Here was my question and the resulting answer:
We are preparing to ttc after a loss at 20w6d. My Doctors are unable to pinpoint the reason for my loss. Basically I had some mucous discharge with a tiny bit of blood some brown some red. When I was finally checked at l & d (same day)I was found to have hourglass membranes, ultrasound revealed a cervix dilated to 3cm. This led to the initial diagnosis of incompetent cervix. We were going to attempt a cerglage however I went into real labour a few hours later and delivered. The pathology of the placenta revealed "early acute chorioamnionitis" and also a "recent retroplacental hematoma." Because I have had 1 prior full term birth (cesarean) The doctor's do not want to assume incompetent cervix, although I had a very difficult delivery which included a prolonged second stage and an extension of the uterine incision to/through my cervix. So basically we are stuck with the question of what came first.

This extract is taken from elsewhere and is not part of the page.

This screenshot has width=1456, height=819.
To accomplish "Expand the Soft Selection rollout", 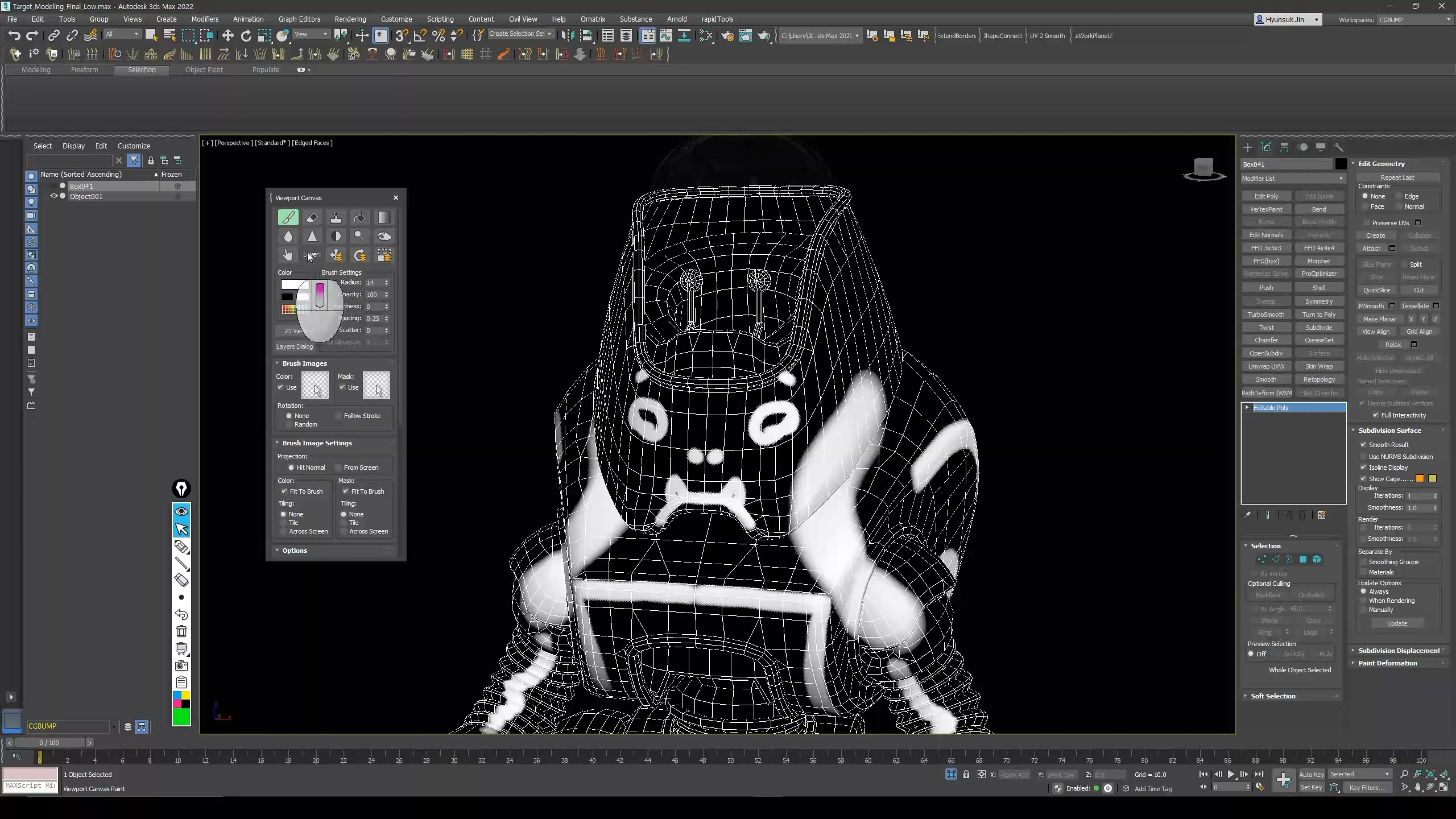I will click(x=1273, y=696).
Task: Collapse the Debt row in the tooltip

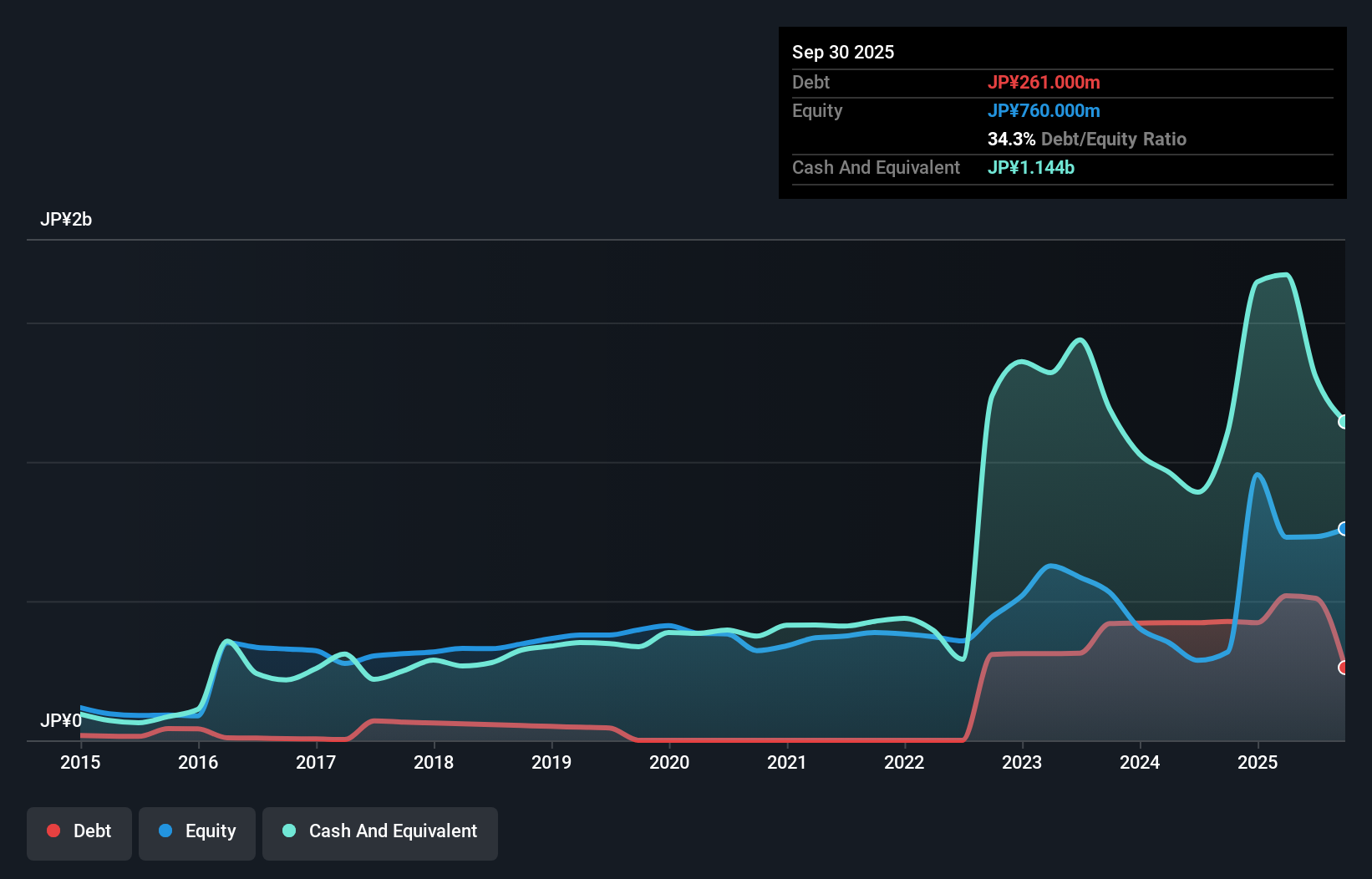Action: (810, 82)
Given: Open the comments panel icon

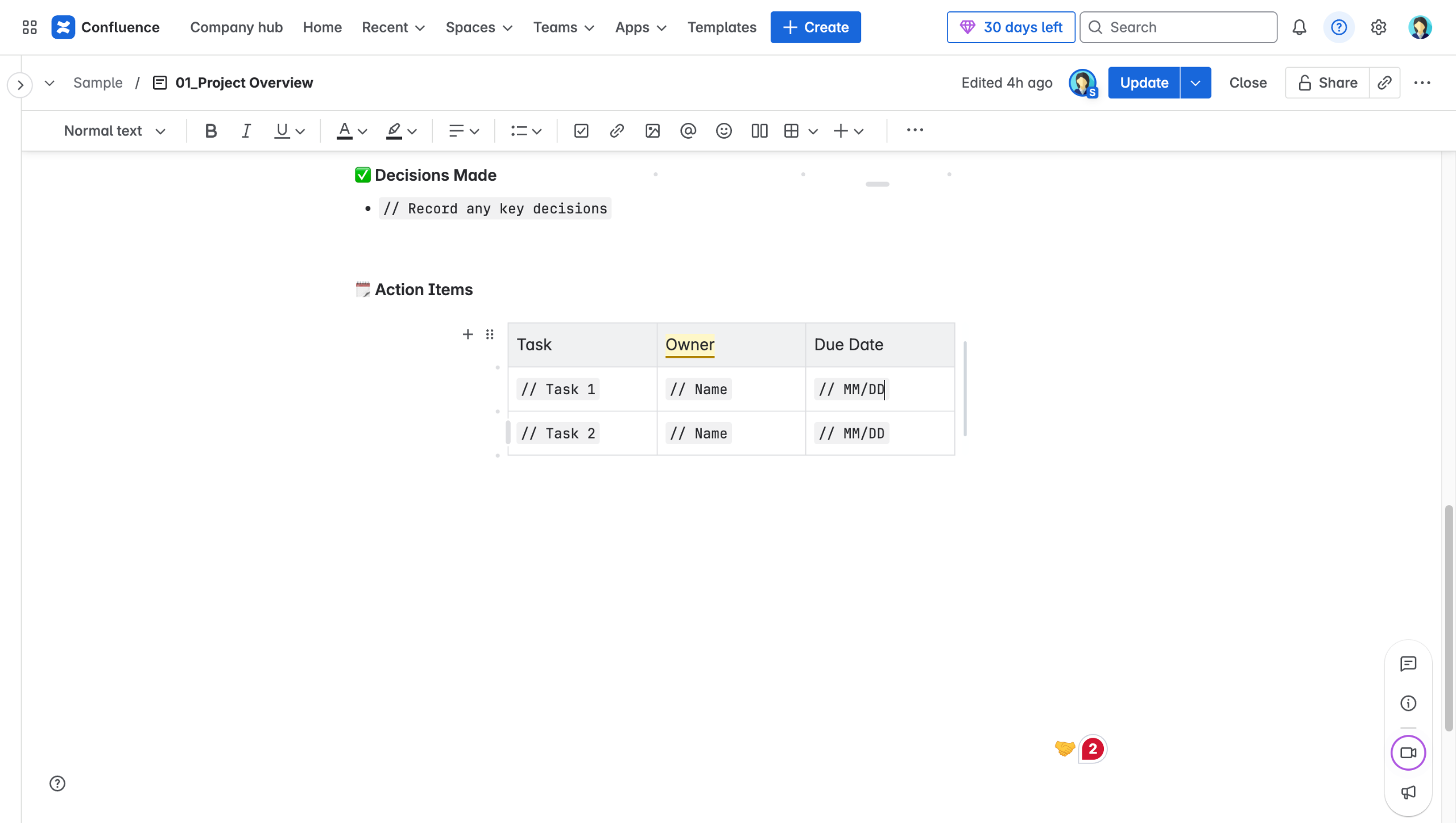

As part of my work-up to ttc again I am having a full thrombo work-up (just in case) and another HSG just in case the chorio infection caused damage to my tubes. I basically have two questions:
I read that a lot of clinics RX antibiotics for those having an HSG. This will be my third and have never had antibiotics, but considering the recent uterine infection would it be a good idea to absolutely make sure there is no infection resulting from the HSG or even if there is something still lingering in there? (I did get IV antibiotics while in hospital during/after delivery.)
I have also read about the HSG being helpful in a incompetent cervix diagnosis. Would an HSG be able to divulge anything other that a structural abnormality?
In Victoria we routinely use prophylactic antibiotics before doing an HSG. We ask our patients to take Doxycycline 100 mg orally twice daily starting the day before the HSG.
Although an HSG might give some information about your cervical competence - your history is so suggestive of cervical incompetence that I would strongly suggest that you have an elective cerclage at around 12 weeks.
Just to reassure you - the chances of tubal damage from the type of infection you had with your midtrimester loss (chorioamnionitis) is actually quite uncommon.
All the best
Dr.Stephen Hudson
Victoria Fertility Centre.
I really feel in my gut that there is a problem with my cervix. Dh and I were discussing on the way home Friday about having a prophylactic cerclage. I am generally the type of person who is agreeable with her doctor's plan of action. But the "wait and see" plan of action that has been presented to me is scary. Especially when my gut instinct is so strong.

2 comments:
Go with your gut and insist on what Dr. H says... he was the one we were recommended to go to for a 2nd opinion when we failed treatment in Calgary. I've always liked what he had to say.
Go with your gut... I've always liked what Dr. H has to say and he's answered quite a few of my questions as well. He was the one we were recommended to go to for a 2nd opinion after our failed treatments at Calgary. My motto is always follow your instincts and fight for what you want. Even if it ends up that you don't "need" it, you'll feel better knowing everything you possibly could.